Зато, когда с приближением старости чувство бренности всего земного начинает преследовать всерьез, — тут уже не до кокетства с чеховской грустью. Когда чувство ничтожности современного бытия подступает вплотную, за Чеховым уже не укроешься, — тут впору потянуться и к романтическим мечам, сверкающим под полуденным солнцем…
Проще выражаясь — Чехов уже не справляется с экзистенциальной защитой, что составляет первейшую обязанность искусства. Да, конечно, он нам сочувствует, этот добрый доктор Айболит, он грустит вместе с нами, он осуждает наших обидчиков, — но ведь даже самый безнадежный больной сочувствию медперсонала предпочел бы лекарство! Точно так теперь и я предпочитаю книги, пробуждающие во мне гордость и бесстрашие, а не грустное бессилие.
Но — возражают страстные почитатели Чехова — изображая будничную, почти незаметную постороннему глазу жестокость, Чехов пробуждает отвращение к самовлюбленному эгоизму — кто-то, может быть, взглянет на себя построже, прочитав, скажем, типично чеховский рассказ “Княгиня”. Молодая женщина, ощущающая себя трогательной птичкой, оскорбляет и притесняет всех кругом, а когда обиженный ею доктор кое-что говорит ей в лицо, она лишь прячется в слезы — можно надеяться, что, увидев себя в этом зеркале, мир сделается добрее.
Добрее… И дальше что? Еще отца оскорбленного доктора, а уж деда тем более, вздумай они на что-то попенять предкам княгини-птички, без разговоров отправили бы на конюшню. И они при этом, возможно, скорее забыли бы о своем унижении, чем доктор о своем: сколько ни улучшается жизнь, наши требования к ней растут еще быстрее. Если из наших отношений вообще исчезнет грубость, если все станут друг другу только улыбаться, нас начнет ранить недостаточно широкая улыбка…
От бессмыслицы бытия никакая доброта нас защитить не может: человека с ослабленной иммунной системой может убить любая царапина, и дело совершенно безнадежное — выстроить мир, в котором уже ничто не будет нас царапать. Наделять человека силами переносить душевные раны намного важнее, чем устранять острые предметы, одновременно повышая его ранимость. Силы же дает только захватывающая цель, с высоты которой будничные обиды и неудачи начинают представляться не столь уж важными. И у чеховских героев нет никакой цели, ради которой стоило бы напрягаться, идти на риск неудач и унижений. А значит, они были бы обречены при любых обстоятельствах: не имея поглощающей цели, невозможно быть ни сильным, ни счастливым.

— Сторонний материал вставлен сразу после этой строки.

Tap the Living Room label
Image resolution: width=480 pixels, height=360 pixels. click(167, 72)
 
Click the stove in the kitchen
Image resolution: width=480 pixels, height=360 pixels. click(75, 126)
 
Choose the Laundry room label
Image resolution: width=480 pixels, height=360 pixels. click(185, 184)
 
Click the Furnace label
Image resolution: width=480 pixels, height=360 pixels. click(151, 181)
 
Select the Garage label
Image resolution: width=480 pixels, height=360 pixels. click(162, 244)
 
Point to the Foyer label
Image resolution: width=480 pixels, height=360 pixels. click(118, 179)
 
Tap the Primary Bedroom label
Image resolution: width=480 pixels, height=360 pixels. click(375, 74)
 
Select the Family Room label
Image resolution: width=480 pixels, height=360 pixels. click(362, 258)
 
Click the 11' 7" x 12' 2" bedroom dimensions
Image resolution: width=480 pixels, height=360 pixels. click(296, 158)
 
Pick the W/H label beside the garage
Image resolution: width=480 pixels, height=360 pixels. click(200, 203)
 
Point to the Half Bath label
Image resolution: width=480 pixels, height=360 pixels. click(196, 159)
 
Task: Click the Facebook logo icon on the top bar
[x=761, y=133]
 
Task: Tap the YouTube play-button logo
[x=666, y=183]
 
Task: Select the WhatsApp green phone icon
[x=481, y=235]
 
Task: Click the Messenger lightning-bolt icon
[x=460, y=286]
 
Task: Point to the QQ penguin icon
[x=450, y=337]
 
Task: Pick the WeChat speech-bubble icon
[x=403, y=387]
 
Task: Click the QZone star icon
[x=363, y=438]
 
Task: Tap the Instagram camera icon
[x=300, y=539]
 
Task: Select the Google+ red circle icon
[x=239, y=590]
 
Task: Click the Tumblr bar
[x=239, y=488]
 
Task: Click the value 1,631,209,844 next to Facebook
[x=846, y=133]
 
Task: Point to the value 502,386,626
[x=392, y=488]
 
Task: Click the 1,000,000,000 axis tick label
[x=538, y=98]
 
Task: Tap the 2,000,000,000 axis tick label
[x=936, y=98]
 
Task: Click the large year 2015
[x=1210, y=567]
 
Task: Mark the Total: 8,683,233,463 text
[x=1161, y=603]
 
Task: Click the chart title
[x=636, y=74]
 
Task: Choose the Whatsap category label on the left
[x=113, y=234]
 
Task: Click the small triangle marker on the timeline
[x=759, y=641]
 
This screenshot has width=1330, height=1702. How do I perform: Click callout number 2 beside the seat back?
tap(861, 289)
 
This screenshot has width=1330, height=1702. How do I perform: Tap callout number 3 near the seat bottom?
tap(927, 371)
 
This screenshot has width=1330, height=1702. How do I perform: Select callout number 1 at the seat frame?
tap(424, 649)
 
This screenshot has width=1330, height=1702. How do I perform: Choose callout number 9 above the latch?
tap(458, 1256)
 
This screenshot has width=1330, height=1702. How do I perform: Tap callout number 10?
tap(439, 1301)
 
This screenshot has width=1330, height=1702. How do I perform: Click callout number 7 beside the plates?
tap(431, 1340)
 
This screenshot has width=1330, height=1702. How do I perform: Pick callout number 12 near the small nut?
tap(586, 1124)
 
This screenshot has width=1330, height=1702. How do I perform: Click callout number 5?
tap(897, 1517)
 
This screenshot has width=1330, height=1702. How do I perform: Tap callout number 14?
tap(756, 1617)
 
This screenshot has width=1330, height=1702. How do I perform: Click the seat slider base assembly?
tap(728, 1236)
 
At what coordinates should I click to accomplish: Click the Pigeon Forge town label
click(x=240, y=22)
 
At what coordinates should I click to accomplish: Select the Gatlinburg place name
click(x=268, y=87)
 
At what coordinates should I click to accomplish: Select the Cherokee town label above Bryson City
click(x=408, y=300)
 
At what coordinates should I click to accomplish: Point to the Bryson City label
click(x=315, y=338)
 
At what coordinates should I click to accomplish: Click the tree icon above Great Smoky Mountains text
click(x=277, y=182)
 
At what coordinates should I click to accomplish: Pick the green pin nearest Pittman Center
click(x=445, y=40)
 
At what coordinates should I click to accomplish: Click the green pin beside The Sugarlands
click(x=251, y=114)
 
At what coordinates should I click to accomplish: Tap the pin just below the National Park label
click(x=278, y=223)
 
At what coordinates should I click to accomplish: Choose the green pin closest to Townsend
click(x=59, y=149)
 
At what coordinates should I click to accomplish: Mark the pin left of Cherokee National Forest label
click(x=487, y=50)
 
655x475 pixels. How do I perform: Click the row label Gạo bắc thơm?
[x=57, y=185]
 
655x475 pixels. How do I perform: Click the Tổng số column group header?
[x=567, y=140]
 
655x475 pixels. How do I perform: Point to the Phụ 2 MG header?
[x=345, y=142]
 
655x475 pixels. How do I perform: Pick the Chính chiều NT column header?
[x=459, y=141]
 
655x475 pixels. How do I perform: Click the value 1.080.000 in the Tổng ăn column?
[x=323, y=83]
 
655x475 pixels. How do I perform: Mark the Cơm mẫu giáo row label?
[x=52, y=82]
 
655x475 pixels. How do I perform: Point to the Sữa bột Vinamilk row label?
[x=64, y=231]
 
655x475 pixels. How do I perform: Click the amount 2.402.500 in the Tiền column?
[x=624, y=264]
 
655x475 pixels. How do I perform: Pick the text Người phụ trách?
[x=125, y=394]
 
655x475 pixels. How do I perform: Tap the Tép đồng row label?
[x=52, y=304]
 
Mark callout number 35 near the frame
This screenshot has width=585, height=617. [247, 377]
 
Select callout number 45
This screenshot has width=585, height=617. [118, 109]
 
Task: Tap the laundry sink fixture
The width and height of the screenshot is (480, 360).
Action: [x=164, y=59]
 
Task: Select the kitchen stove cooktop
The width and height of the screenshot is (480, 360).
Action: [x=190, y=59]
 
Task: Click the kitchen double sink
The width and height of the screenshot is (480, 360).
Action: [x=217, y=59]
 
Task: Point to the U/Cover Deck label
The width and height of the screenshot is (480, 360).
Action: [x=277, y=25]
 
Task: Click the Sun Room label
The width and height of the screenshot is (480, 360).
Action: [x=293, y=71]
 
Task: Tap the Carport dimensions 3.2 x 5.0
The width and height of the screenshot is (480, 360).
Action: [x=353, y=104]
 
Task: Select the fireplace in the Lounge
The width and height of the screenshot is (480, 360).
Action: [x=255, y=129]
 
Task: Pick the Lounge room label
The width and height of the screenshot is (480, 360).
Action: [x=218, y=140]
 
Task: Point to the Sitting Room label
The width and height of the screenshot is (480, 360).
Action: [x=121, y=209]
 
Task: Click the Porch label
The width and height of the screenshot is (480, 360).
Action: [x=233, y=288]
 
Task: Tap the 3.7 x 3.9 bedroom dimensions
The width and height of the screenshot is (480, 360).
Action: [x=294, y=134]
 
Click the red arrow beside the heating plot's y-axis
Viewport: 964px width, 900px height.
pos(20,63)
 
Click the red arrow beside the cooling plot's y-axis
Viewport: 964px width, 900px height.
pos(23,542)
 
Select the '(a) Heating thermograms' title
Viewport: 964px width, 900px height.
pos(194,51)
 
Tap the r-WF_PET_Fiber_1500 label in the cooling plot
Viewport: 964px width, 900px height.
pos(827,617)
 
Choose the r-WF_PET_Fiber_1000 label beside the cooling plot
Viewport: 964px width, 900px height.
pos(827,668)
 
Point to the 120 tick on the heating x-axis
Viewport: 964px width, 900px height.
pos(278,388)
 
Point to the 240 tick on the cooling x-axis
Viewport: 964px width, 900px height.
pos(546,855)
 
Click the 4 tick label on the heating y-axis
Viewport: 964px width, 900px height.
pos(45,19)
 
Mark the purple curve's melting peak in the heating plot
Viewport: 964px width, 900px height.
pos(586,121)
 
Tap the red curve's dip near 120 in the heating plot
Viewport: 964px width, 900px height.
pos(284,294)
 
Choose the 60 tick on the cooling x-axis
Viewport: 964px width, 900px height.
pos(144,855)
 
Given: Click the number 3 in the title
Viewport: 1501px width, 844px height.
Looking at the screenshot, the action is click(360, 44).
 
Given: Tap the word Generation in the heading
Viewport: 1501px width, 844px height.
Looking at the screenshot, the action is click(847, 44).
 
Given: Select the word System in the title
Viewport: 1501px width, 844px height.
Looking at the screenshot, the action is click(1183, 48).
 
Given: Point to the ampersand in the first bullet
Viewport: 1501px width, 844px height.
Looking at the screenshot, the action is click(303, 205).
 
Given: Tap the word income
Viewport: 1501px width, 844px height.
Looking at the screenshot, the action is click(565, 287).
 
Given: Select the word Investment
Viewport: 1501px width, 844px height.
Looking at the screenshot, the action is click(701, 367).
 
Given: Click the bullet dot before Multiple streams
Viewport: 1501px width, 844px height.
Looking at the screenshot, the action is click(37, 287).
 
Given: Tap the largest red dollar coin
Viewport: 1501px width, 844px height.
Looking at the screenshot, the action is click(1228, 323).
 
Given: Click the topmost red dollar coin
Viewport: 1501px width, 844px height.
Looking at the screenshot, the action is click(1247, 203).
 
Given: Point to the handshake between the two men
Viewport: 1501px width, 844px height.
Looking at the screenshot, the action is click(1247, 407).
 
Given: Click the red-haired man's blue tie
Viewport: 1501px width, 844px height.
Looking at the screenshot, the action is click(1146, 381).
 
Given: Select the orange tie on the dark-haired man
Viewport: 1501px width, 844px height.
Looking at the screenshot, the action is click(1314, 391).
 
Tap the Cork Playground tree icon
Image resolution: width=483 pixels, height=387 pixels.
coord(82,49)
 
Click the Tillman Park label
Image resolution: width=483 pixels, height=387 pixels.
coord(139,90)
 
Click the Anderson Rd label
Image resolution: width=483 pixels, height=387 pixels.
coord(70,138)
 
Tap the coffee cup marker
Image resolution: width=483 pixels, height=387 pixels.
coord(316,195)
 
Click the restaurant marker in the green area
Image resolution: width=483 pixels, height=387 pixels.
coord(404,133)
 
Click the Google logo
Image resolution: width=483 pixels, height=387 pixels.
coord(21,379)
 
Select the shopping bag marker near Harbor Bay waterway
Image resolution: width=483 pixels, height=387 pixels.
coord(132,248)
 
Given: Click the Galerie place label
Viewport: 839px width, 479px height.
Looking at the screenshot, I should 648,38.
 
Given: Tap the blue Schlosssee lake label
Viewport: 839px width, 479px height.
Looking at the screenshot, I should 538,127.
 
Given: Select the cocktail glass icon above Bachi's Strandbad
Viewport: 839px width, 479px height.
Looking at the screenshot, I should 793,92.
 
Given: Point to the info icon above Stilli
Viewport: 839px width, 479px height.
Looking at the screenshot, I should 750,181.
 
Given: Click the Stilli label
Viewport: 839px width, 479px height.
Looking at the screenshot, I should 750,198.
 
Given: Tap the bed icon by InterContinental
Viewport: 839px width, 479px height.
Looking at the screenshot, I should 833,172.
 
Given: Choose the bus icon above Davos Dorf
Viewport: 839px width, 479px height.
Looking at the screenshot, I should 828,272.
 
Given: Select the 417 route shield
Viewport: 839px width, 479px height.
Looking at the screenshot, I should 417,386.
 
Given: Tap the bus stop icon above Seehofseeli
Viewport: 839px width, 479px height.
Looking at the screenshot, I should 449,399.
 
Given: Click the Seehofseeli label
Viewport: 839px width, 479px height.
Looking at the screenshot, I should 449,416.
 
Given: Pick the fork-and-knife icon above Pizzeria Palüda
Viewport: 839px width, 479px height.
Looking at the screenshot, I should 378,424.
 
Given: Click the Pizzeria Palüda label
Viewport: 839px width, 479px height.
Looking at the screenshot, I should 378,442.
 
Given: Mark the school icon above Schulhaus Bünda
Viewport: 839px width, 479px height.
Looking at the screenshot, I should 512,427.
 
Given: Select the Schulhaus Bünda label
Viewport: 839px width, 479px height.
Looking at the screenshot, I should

Мне ли не знать, что эстетизация бессилия — последнее утешение тех, у кого нет надежды обрести что-нибудь получше, но культура-то во все времена создавалась для того, чтобы преодолеть чувство бессилия и заброшенности, а не для того, чтобы его красиво оплакивать. Ведь и сам
Чехов сетовал Суворину: мы пишем жизнь такой, как она есть, а дальше — ни тпру ни ну; у нас нет ни ближайших, ни отдаленных целей, и в нашей душе хоть шаром покати; кто ничего не хочет, ни на что не надеется, тот не может быть художником, — это не Толстой с Анненским, это Чехов так себя припечатывает!
Но… Но ведь кто ничего не хочет, тот ни о чем и не грустит? Какое же неутоленное желание порождает чеховскую грусть? Ведь пресловутые чеховские интеллигенты — как правило порядочные люди, честно выполняющие свой долг, — но для Чехова (и всей тогдашней литературы) этого слишком мало. Хотя мы-то теперь понимаем, что это чрезвычайно много! Прошлый рубеж веков был временем чудовищно завышенных ожиданий, с высоты которых будничные добродетели представлялась чем-то серым и тусклым, хотя сегодня именно они, а не какие-то грандиозности, без преувеличения, спасают Россию. Чехов, сам того не подозревая, создал положительного героя, за отсутствие которого, героя-борца и преобразователя, в его прозе он был столько порицаем заевшимися современниками. Скромный чеховский интеллигент — врач, учитель, библиотекарь, не одержимый никакими сверкающими величественными химерами, но изо дня в день честно тянущий свой воз, — это и есть истинный герой нашего времени.